## Supplied records
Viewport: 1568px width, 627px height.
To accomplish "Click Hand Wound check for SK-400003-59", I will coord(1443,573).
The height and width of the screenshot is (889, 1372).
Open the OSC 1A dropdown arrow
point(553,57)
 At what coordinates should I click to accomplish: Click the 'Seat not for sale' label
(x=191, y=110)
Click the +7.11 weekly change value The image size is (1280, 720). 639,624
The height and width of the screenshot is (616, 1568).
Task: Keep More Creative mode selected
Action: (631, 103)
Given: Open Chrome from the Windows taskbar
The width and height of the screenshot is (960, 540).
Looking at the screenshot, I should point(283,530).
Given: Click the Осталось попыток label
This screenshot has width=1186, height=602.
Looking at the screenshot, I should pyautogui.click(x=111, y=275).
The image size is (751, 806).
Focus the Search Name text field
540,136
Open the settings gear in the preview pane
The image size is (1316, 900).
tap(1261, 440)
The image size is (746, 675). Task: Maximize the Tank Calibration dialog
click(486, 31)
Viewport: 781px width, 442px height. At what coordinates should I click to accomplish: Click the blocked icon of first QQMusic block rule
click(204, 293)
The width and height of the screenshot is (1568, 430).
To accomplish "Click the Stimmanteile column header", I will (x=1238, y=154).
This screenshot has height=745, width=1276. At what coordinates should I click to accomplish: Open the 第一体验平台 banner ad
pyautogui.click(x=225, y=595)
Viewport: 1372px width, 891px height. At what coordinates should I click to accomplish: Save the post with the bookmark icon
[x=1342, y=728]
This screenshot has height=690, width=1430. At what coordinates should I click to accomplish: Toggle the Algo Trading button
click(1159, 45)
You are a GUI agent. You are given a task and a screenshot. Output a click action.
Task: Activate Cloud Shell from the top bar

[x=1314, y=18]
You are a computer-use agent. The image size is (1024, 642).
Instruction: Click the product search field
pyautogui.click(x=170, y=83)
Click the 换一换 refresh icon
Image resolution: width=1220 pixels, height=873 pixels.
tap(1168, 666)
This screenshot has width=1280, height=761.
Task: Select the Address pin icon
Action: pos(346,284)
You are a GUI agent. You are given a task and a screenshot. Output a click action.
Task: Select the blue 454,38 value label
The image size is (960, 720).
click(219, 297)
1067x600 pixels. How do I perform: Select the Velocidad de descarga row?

## Action item
Print the lines of the material, exactly and only, from the line that contains "Focus the Search Name text field" down to and including the final line.

## Written answer
Focus the Search Name text field
540,136
Open the settings gear in the preview pane
The image size is (1316, 900).
tap(1261, 440)
The image size is (746, 675). Task: Maximize the Tank Calibration dialog
click(486, 31)
Viewport: 781px width, 442px height. At what coordinates should I click to accomplish: Click the blocked icon of first QQMusic block rule
click(204, 293)
The width and height of the screenshot is (1568, 430).
To accomplish "Click the Stimmanteile column header", I will (x=1238, y=154).
This screenshot has height=745, width=1276. At what coordinates should I click to accomplish: Open the 第一体验平台 banner ad
pyautogui.click(x=225, y=595)
Viewport: 1372px width, 891px height. At what coordinates should I click to accomplish: Save the post with the bookmark icon
[x=1342, y=728]
This screenshot has height=690, width=1430. At what coordinates should I click to accomplish: Toggle the Algo Trading button
click(1159, 45)
You are a GUI agent. You are given a task and a screenshot. Output a click action.
Task: Activate Cloud Shell from the top bar

[x=1314, y=18]
You are a computer-use agent. The image size is (1024, 642).
Instruction: Click the product search field
pyautogui.click(x=170, y=83)
Click the 换一换 refresh icon
Image resolution: width=1220 pixels, height=873 pixels.
tap(1168, 666)
This screenshot has width=1280, height=761.
Task: Select the Address pin icon
Action: pos(346,284)
You are a GUI agent. You are given a task and a screenshot. Output a click action.
Task: Select the blue 454,38 value label
The image size is (960, 720).
click(219, 297)
1067x600 pixels. How do I perform: Select the Velocidad de descarga row?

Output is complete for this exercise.